シューマン「ユーゲントアルバム(子どものためのアルバム)Op.68-12 サンタクロース」について、楽曲構成と各セクション毎の特徴を詳しく分析していきます。

 

► シューマン「Op.68-12 サンタクロース」の分析

‣ 楽曲構成

 

シューマン「ユーゲントアルバム(子どものためのアルバム)Op.68-12 サンタクロース」

譜例1(PD楽曲、Sibeliusで作成、楽曲全体)

 

本作品は「三部形式の楽節群より成る、複合三部形式」で構成されており、以下のような構造となっています:

A(1-24小節)
  ├─ a(1-8小節)
  ├─ b(9-16小節)
  └─ a(17-24小節)
B(25-48小節)
  ├─ a(25-32小節)
  ├─ b(33-40小節)
  └─ a(41-48小節)
A’(49-72小節)
  ├─ a(49-56小節)
  ├─ b(57-64小節)
  └─ a(65-72小節)

 

構造上の特徴:

・各部分が8小節単位の規則的な構造を持つ
・各セクション内部でaba形式の三部形式を形成
・A’セクション(49-72小節)では、Aセクションと異なり57-72小節の繰り返しがない
・それ以外はAセクション(1-24小節)と全く同様
・全体として対称的な構造配置

 

‣ セクション毎の特徴把握①:「リズムや音の形」の分析

 

Aセクション、A’セクションの特徴:

・リズム的特徴
 - 4小節単位で1小節分の16分音符が規則的に挿入

・音の形の特徴
 - オクターヴユニゾンと重音の交互配置

 

Bセクションの特徴:

・リズム的特徴
 - 継続的な16分音符の使用(47小節2拍目-48小節目以外)

・音の形の特徴
 -「多声的な書法」の採用
 - 両手での和声構築による重層的なテクスチャー

 

譜例2(25-29小節)

ここで言う「多声的な書法」とは

16分音符の動きの中に、軸となるメロディ音(レッド音符)や軸となるハモリも兼ねたバス音(ブルー音符)が内包されています。
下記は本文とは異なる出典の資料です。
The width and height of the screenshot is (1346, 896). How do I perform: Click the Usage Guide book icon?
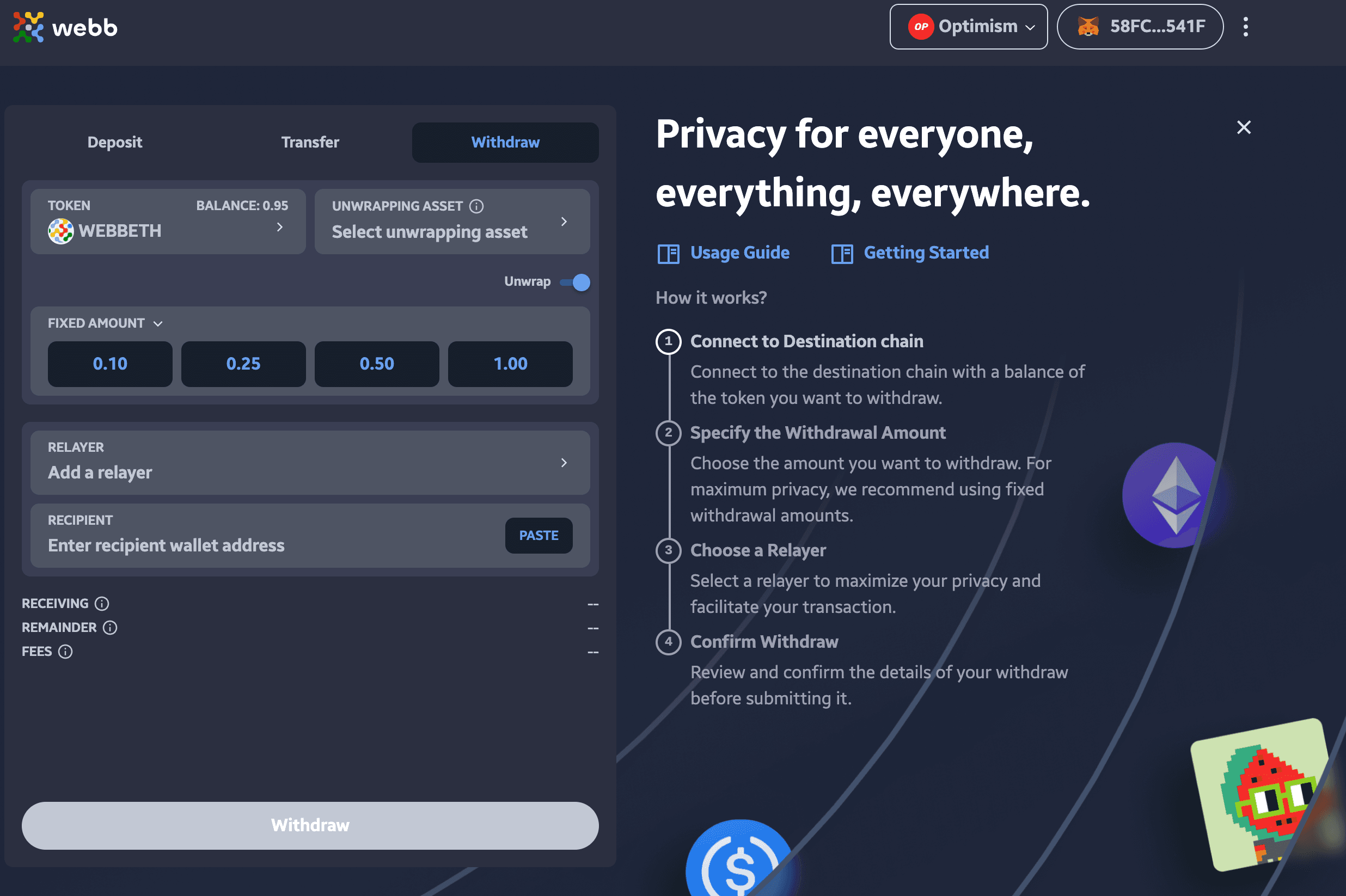tap(667, 252)
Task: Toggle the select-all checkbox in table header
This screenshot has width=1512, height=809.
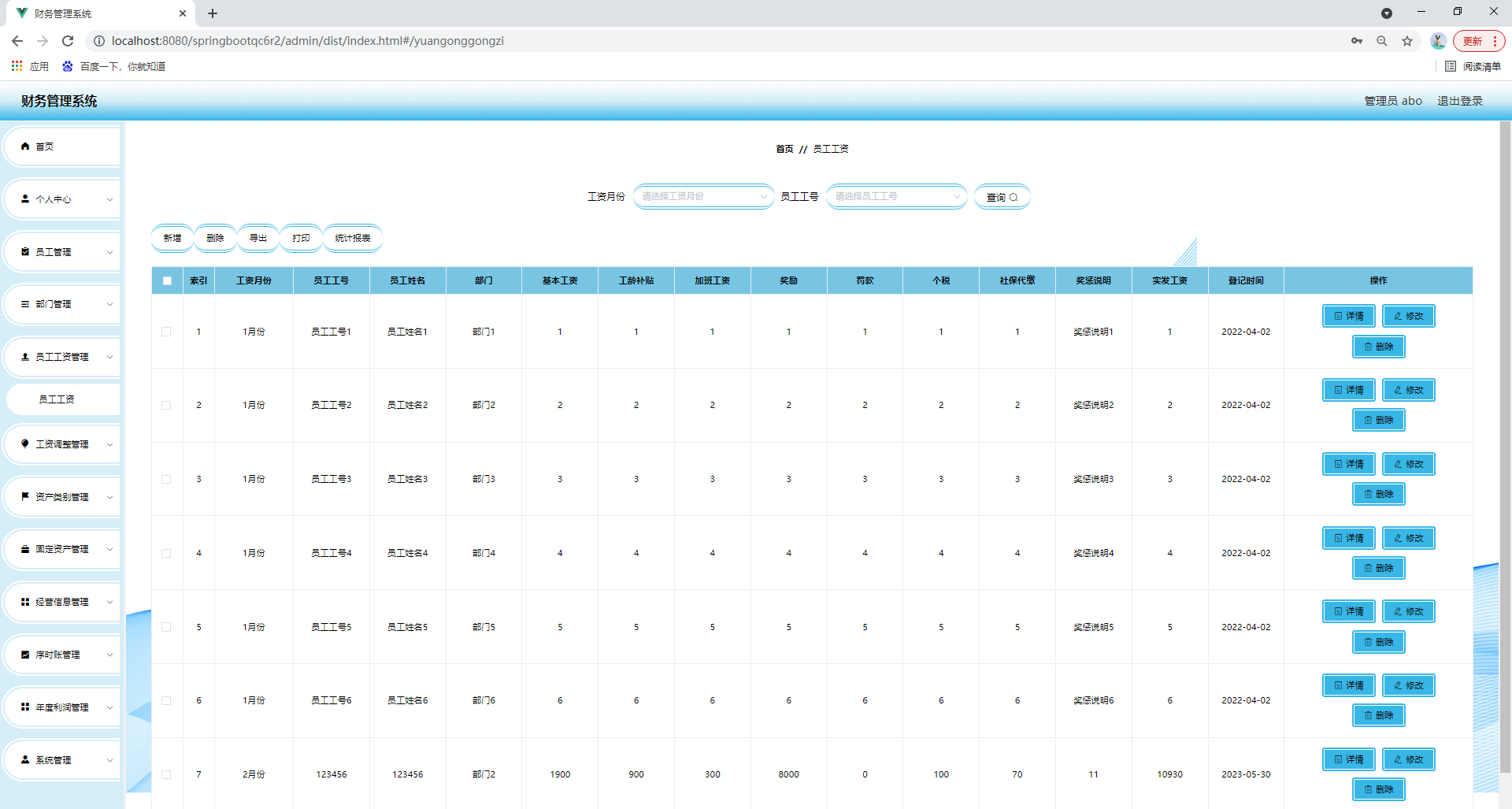Action: [167, 280]
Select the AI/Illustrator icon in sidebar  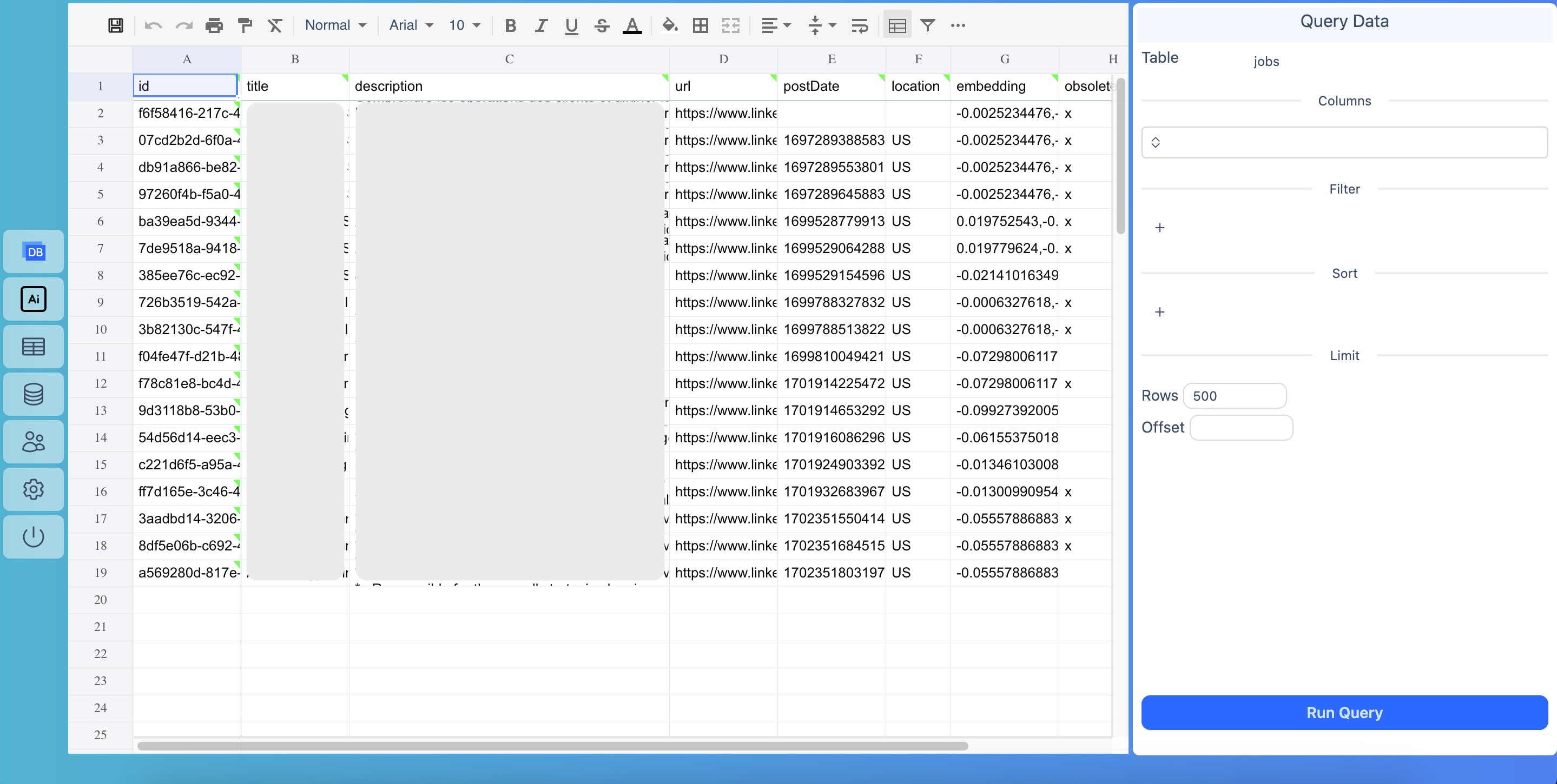[33, 299]
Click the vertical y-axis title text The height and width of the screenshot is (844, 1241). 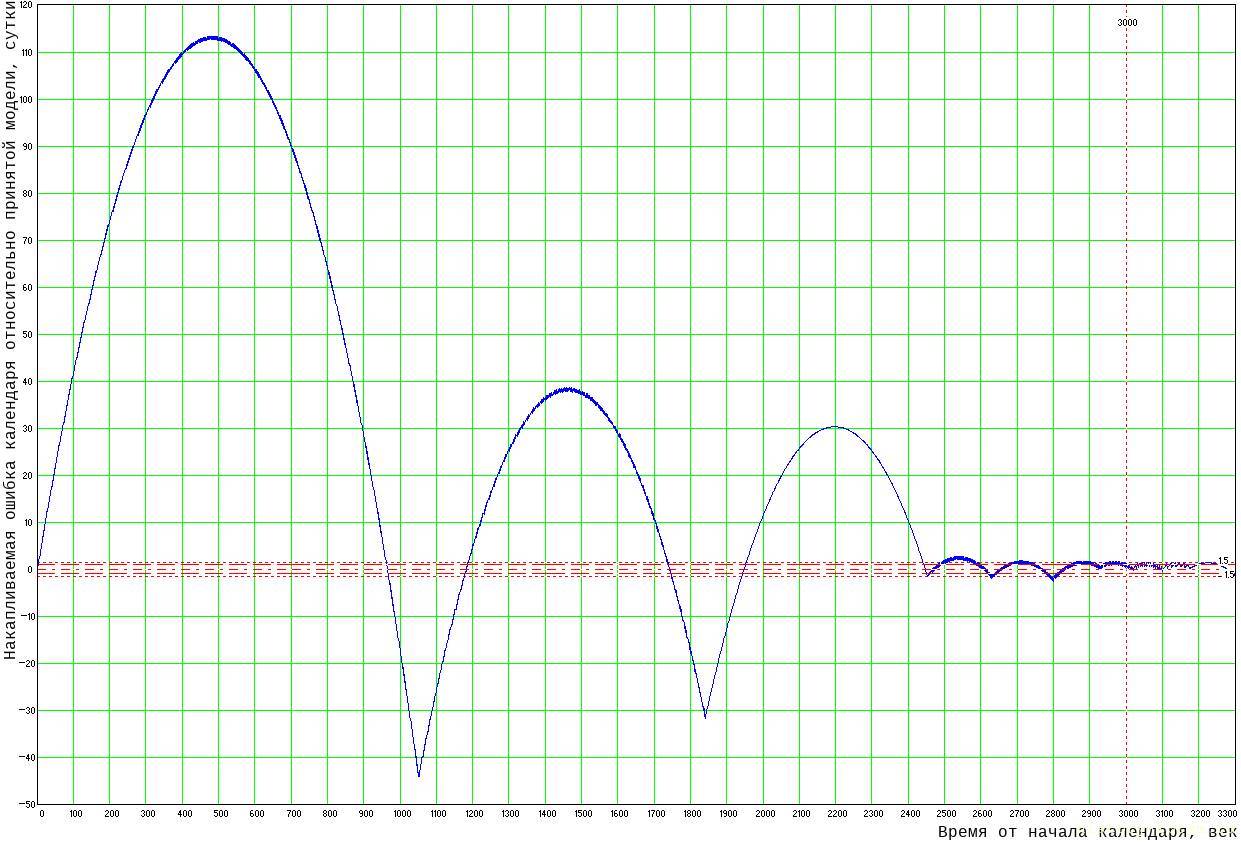coord(11,330)
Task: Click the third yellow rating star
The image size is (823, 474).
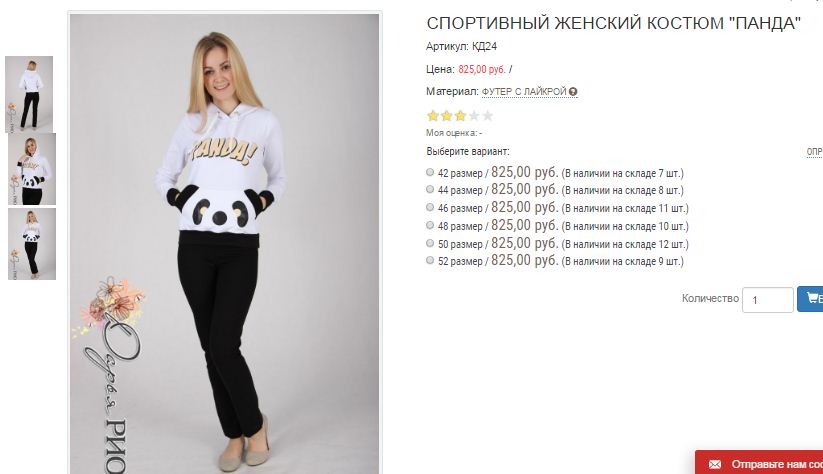Action: (460, 115)
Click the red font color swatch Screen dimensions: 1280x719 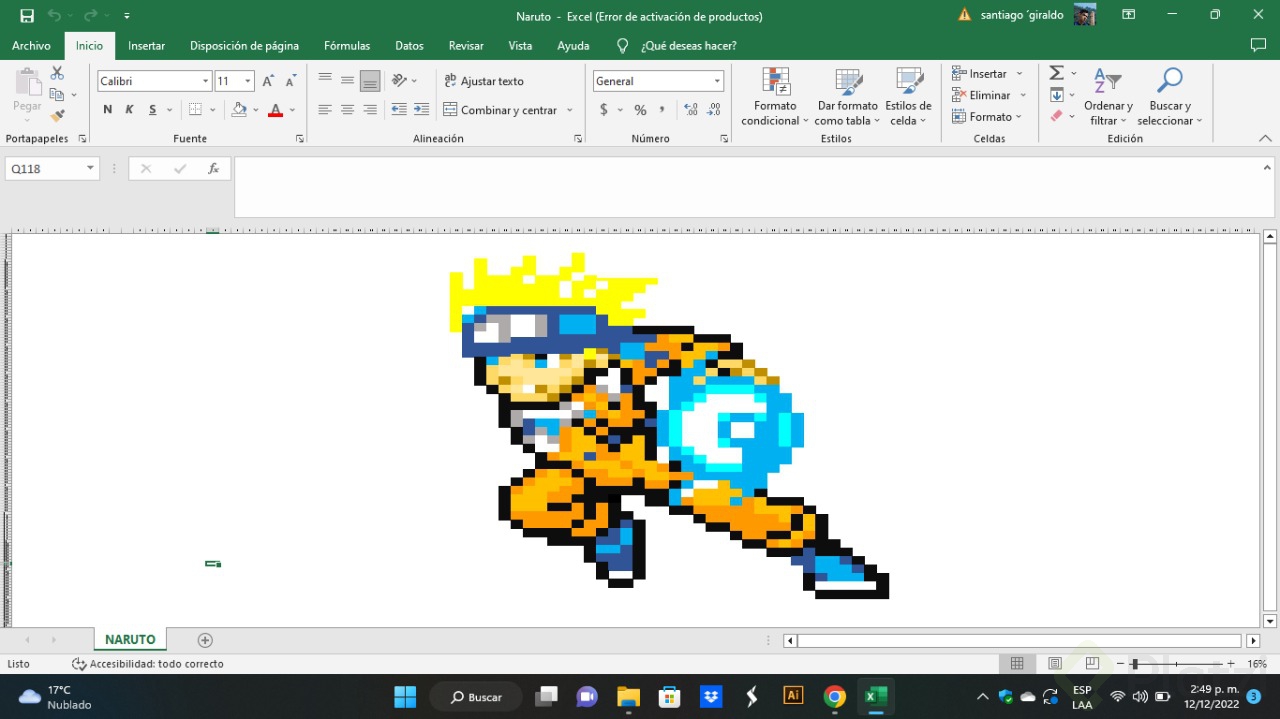(x=275, y=110)
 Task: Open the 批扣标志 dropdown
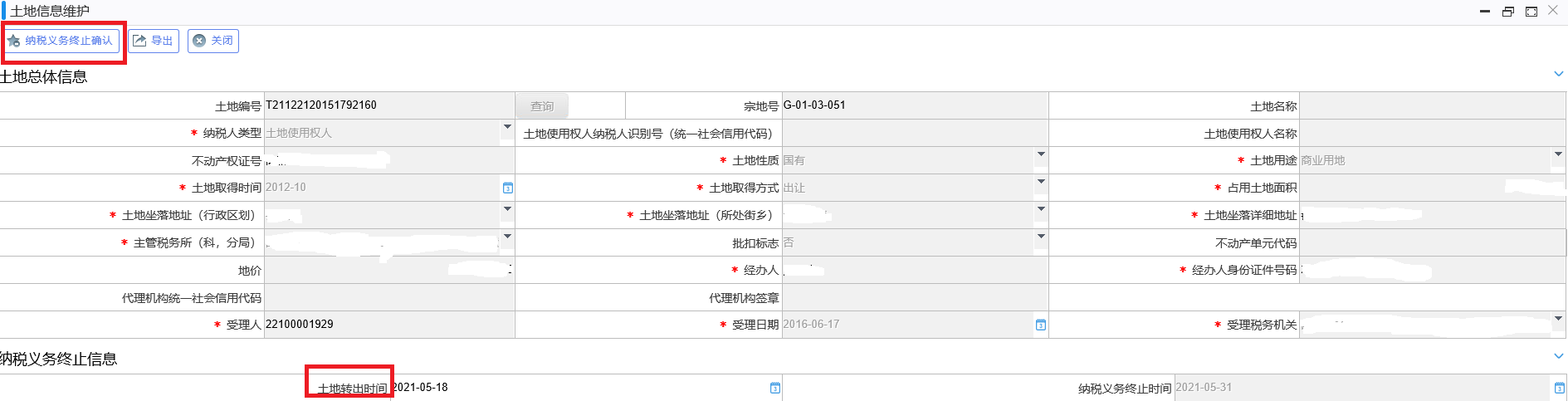[1041, 237]
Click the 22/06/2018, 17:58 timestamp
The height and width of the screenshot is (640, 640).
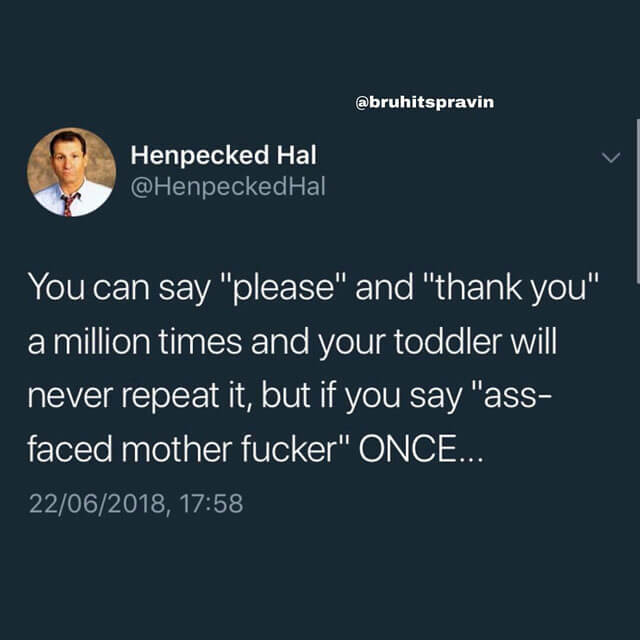click(x=136, y=503)
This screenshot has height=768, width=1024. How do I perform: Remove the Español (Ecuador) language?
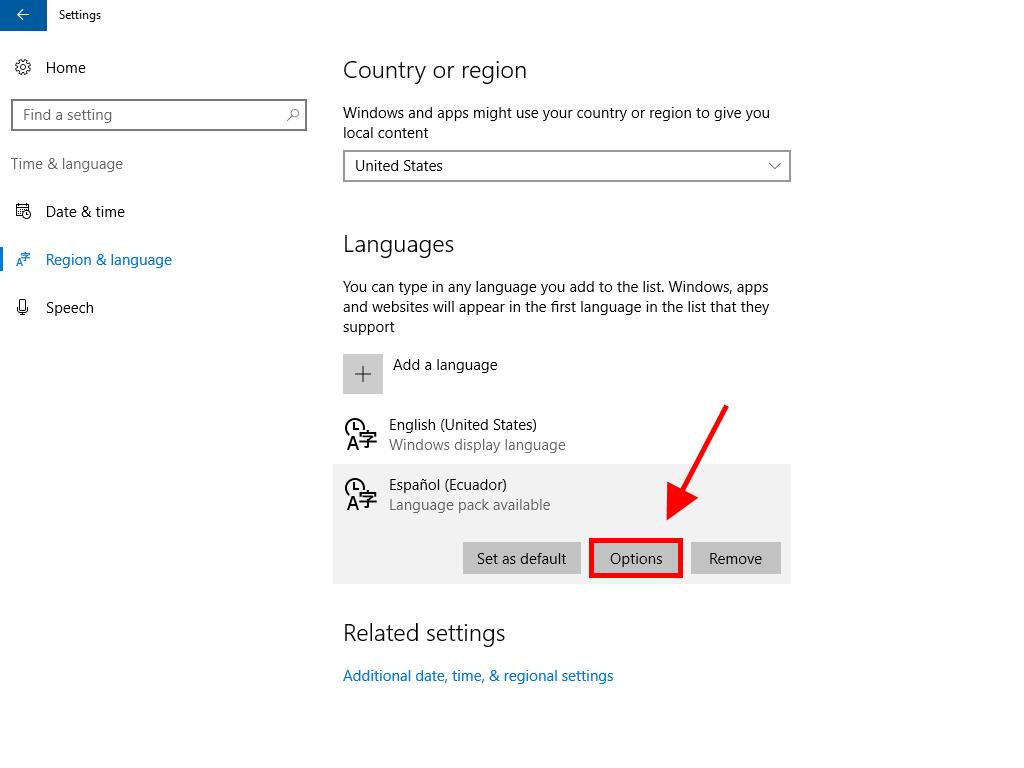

このような書法は、一つの声部の中での多声表現と言えるでしょう。AセクションやA’セクションに出てくるトリルを書き譜にしたような16分音符の意味とは異なることに着目してください。

 

‣ セクション毎の特徴把握②:「ダイナミクス」の分析

 

(再掲)

Aセクション、A’セクションのダイナミクス:

1. アクセントの使用法

・くさび形アクセントによる規則的な強調
・1-3小節では「La Do La Do La Do」の潜在的メロディの強調
f の3連続使用による特徴的な表現(4小節目、24小節目など)

2. ダイナミクスの構造

・アクセントによる階層的な強弱設計
・4小節単位でのダイナミクスパターンの形成

 

Bセクションのダイナミクス:

表現的特徴:

・なだらかな強弱変化
・長いスラーと結びついたダイナミクス処理
・よりリリカルな表現を可能にする強弱設計

 

つまり、セクション毎の特徴は以下のようにまとめられます:

・Aセクション、A’セクションは、アクセントを入れる位置でダイナミクスを聴かせていく音楽
・Bセクションは、ダイナミクスの松葉と長いスラーが出てくる、表情的なウタの音楽

 

Aセクション、A’セクションの特徴である「アクセントを入れる位置でダイナミクスを聴かせていく音楽」とはどういうことなのか、もう少し詳しく見ておきましょう。

 

くさび形アクセントの位置に着目してください。これらのアクセントの音を取り出すと、「La Do La Do La Do」というメロディが隠されています。Bセクションに出てくるような多声的な表現とは別のものですが、アクセンテーションの位置が主要メロディの抽出であると同時にリズム表現でもあります。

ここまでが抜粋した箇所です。